Starting treatment at a CD4 cell count of 350 cells/mm3 or above does not increase the risk of developing resistance to antiretroviral drugs, a study published in the online edition of the Journal of Acquired Immune Deficiency Syndromes concludes.
The investigators, from the HIV Outpatient Study (HOPS) write that their findings “should be reassuring to clinicians and alleviate the concerns for accelerating acquisition of treatment-limiting resistance by starting highly active antiretroviral therapy (HAART) at CD4 cell counts of 350 cells/mm3 or above”.
HIV treatment guidelines in many parts of the world now recommend that HIV treatment should be started when a patient’s CD4 cell count is in the region of 350 cells/mm3. Starting treatment at this time, rather than waiting until a person’s CD4 cell count is lower, has been shown to lead to improved outcomes and a decreased risk of both HIV-related and non-HIV-related illnesses.
There are, however, concerns that due to the longer duration of treatment, starting treatment at higher CD4 cell counts could increase the risk of developing resistance to antiretroviral drugs, therefore limiting future treatment options.
Researchers from the prospective HOPS study therefore studied the frequency of drug resistance amongst patients whose viral load was suppressed following the initiation of antiretroviral therapy but subsequently rebounded.
Viral suppression was defined as a fall in viral load to below 1000 copies/ml, and rebound as an increase in viral load above this level.
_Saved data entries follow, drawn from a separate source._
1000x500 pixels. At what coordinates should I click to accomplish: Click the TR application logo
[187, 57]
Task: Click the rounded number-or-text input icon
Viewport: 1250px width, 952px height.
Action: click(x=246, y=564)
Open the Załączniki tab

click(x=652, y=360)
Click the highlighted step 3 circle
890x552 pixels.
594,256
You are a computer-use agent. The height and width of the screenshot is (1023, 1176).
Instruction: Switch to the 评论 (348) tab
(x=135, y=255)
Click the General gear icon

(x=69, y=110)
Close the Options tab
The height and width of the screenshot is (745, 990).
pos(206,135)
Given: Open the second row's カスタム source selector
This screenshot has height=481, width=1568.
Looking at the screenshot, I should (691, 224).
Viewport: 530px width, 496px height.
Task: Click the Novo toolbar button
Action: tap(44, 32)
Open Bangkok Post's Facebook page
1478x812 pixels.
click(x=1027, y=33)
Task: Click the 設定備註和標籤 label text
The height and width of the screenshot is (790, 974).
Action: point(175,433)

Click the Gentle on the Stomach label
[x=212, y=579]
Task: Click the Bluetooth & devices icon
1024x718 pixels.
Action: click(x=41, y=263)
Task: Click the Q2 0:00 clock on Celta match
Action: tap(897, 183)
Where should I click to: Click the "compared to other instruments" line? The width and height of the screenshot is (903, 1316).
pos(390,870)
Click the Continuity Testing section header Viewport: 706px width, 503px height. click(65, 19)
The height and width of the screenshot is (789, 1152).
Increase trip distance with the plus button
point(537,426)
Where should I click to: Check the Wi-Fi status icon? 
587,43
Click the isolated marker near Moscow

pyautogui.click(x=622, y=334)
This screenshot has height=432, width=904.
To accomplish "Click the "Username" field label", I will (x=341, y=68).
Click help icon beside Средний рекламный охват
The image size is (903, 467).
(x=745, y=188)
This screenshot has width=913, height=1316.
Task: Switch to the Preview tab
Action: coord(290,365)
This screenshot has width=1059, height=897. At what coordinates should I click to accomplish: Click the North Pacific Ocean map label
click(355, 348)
Patients were categorised according to their CD4 cell count at the time HIV treatment was initiated (0-199 cells/mm3; 200-349 cells/mm3; and above 350 cells/mm3). The investigators looked at the risk of developing resistance in the patients who had resistance tests performed after their viral load increased to see if CD4 cell count at the time antiretroviral therapy was started was significant.
A total of 760 patients were included in the investigators’ analysis. Data were collected until the end of September 2006.
A total of 683 individuals (90%) achieved viral suppression after starting HIV treatment. However, viral load subsequently increased in 243 of these patients. Resistance tests were performed on 78 (32%) of these patients.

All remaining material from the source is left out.